For this reason we are very sorry to have lost our dear ECR book reviews editor Dr Lianda Burrows, who has departed from the role of  JASAL book reviews co-editor to take up a role in the research office at Monash.  Many of you will know Lianda as key member of the postgraduate and ECR community who played an imporant role as ASAL Postgraduate Rep, alongside Alice Bellete, in helping ASAL though a period of significant generational change.  Lianda  played an important role in connecting HDRs and ECRs into the journal and the association, and has worked enthusiastically and earnestly to ensure ASAL continues to offer hospitatlity to new postgraduates and promising new scholars.  While the demands of Lianda's new role have not permitted her to continue on in the role of book reviews co-editor, we sincerely hope Lianda and other ECRs in similar positions employed in 'alt-ac' or elsewhere will always feel they have a home at ASAL.  Lianda, we are grateful for the siginficant work you have done for the association and for the journal and extend our heartfelt best wishes to you.  We sincerely hope your future will include ongoing involvement with ASAL and the broader field of Australain Literature and Writing. 
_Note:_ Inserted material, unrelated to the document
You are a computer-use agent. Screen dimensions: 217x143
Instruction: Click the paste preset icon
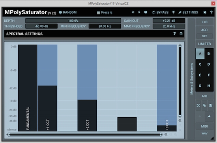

In this period of transition, we are even more grateful for the ongoing expertise and steady work of our continuing book reviews co-editor, Cheryl Taylor.  While Cheryl is more than capable of serving in the book reviews role herself, Rob and I have truly valued our own co-editorship role, and felt at times (given the pressures of our own work profiles) that the role of editor seemed an impossible task for one person.  We've learned that a collegial co-editorship is cheering and much less lonely than going alone.  It is for these reasons, and also because we saw from the beginning how important our postgrad, ECR, and ASAL Vet communities are to keeping the book review stream going, that we felt an ideal situation was that the book reviews editorship at JASAL was best staffed by a team of two.

For this reason we are delighted to announce that Dr Elizabeth Smyth has stepped up to the task of co-editor of the book reviews section of ASAL, alongside Cheryl Taylor. Elizabeth Smyth is a writer and researcher at James Cook University’s Nguma-bada campus in Cairns. Her creative-practice research engages with regionalism, ecocriticism, and the georgic. Elizabeth is published in Meanjin, JASAL, TEXT, Georgic Literature and the Environment: Working Land, Reworking Genre edited by Sue Edney and Tess Somervell, and multiple Tropical Writers anthologies. In 2023, she worked as a research assistant on the ARC-funded National Newspaper Fiction Database. She is due to appear at the 2024 Tropical Writers Festival where she will talk about writing and the Wet Tropics: https://research.jcu.edu.au/portfolio/elizabeth.smyth/.  

Elizabeth has already begun reaching out to potential reviewers and publishers in her new role.

If you have a book that has been published in the last two years, and we haven't published it yet, please let us know.  And if you have some writing time up your sleeve, we are always looking for reviewers.  Please do not hesitate to reach out to [email protected] or [email protected] if you are in either (or perhaps both) of these categories and have something to offer us.

With that, thanks to everyone who has played a role in the peer reviewing or reviewing processes of JASAL this year. 

The December issue will soon hit your inbox.